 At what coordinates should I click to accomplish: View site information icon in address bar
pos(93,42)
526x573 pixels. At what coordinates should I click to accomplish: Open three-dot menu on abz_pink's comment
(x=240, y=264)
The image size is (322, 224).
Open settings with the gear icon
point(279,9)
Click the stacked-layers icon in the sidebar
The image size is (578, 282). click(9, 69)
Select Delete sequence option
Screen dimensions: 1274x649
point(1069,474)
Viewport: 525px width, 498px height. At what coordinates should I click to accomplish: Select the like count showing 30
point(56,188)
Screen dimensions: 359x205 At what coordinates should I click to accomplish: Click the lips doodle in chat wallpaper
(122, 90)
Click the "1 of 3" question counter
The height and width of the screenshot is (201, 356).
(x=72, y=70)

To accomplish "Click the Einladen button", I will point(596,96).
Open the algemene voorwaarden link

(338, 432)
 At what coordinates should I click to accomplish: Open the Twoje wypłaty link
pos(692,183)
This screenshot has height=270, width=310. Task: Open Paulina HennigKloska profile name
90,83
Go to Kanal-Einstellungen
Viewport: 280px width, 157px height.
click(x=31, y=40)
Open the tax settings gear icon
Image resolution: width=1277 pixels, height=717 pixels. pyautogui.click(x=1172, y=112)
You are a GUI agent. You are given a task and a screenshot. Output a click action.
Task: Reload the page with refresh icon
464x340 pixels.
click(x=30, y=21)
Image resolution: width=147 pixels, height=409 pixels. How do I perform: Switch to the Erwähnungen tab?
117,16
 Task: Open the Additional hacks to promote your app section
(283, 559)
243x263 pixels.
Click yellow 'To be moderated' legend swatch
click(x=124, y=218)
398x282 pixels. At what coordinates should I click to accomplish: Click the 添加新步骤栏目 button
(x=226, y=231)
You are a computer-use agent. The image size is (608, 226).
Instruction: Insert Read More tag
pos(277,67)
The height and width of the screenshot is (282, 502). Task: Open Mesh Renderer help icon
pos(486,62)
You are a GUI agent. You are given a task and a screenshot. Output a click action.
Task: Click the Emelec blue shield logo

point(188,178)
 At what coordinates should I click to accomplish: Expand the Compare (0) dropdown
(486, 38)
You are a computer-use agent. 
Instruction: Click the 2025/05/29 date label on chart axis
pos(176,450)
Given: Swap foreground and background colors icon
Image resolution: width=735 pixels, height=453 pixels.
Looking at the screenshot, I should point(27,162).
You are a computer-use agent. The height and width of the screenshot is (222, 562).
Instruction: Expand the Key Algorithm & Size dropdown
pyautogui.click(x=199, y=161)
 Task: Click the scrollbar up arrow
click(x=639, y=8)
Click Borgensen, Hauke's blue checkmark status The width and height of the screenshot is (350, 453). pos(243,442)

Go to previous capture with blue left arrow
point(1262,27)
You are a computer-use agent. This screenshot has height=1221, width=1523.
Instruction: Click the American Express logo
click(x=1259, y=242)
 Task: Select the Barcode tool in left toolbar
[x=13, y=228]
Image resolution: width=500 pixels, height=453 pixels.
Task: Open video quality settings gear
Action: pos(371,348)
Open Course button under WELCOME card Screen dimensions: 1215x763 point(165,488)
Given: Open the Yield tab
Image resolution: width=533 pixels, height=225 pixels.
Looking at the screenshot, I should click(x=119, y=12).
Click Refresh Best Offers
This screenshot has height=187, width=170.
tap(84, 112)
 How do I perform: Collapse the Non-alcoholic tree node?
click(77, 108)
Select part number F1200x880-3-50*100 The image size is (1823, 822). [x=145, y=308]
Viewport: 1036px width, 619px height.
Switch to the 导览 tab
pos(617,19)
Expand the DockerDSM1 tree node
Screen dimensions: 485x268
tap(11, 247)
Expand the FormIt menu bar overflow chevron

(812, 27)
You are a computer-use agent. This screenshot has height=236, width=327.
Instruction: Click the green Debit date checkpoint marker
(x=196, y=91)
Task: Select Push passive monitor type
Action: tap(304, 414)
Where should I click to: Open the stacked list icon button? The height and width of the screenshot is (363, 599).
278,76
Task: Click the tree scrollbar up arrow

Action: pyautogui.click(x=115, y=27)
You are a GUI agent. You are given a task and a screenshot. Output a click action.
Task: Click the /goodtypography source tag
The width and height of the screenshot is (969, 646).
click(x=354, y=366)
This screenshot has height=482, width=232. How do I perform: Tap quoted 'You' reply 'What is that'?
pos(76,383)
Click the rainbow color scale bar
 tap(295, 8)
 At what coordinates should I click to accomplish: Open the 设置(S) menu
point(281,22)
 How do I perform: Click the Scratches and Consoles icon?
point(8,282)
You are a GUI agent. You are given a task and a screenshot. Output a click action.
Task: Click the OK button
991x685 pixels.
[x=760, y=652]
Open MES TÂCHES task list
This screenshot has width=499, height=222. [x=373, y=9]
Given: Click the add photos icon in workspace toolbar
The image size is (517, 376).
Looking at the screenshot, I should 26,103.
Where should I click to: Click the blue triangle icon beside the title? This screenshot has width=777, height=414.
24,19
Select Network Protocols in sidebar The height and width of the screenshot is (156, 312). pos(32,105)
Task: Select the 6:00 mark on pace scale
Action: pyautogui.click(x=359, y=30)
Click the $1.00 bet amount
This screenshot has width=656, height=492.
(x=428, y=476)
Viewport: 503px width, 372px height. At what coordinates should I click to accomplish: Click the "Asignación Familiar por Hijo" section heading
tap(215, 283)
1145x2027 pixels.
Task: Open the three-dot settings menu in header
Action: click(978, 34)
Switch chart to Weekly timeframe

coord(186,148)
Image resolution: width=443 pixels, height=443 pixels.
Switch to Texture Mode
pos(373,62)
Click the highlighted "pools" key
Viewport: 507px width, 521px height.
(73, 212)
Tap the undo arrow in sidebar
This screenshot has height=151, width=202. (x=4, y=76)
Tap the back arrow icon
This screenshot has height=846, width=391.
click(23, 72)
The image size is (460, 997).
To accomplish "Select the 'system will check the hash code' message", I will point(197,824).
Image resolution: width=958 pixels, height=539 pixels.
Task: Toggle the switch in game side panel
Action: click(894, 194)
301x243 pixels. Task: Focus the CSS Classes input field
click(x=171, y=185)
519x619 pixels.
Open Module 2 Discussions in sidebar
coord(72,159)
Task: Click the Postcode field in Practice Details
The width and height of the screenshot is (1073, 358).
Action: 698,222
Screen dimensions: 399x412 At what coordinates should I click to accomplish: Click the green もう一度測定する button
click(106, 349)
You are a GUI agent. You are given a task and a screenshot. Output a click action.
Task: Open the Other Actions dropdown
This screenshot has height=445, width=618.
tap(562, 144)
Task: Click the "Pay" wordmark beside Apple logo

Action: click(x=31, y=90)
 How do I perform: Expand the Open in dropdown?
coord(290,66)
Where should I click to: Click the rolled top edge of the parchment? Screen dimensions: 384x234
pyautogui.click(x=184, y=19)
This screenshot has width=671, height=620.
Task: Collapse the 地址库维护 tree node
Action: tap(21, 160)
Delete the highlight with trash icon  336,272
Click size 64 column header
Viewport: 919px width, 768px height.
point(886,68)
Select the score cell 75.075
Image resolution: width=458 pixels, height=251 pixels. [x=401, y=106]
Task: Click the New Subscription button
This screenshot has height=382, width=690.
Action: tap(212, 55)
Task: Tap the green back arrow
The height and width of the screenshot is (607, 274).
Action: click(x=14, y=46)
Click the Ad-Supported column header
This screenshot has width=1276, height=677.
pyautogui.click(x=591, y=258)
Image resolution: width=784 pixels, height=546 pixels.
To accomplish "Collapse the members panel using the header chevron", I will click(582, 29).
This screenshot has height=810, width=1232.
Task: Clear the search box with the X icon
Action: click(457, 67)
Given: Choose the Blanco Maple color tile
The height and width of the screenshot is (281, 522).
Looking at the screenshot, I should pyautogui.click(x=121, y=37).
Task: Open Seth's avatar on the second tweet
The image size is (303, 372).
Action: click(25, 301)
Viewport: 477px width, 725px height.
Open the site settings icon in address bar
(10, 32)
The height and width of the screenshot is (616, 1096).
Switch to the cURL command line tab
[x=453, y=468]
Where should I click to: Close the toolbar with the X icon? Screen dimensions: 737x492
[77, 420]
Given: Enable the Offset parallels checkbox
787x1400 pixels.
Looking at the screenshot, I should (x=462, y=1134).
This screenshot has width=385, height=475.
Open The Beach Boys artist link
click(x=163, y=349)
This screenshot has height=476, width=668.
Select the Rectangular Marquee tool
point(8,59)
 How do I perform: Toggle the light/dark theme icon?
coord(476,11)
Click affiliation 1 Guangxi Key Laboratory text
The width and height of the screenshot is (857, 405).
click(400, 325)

What to work on: What is the number of lines in the listing above that contain the string "computer"? Give only the number.

Output of the exercise: 5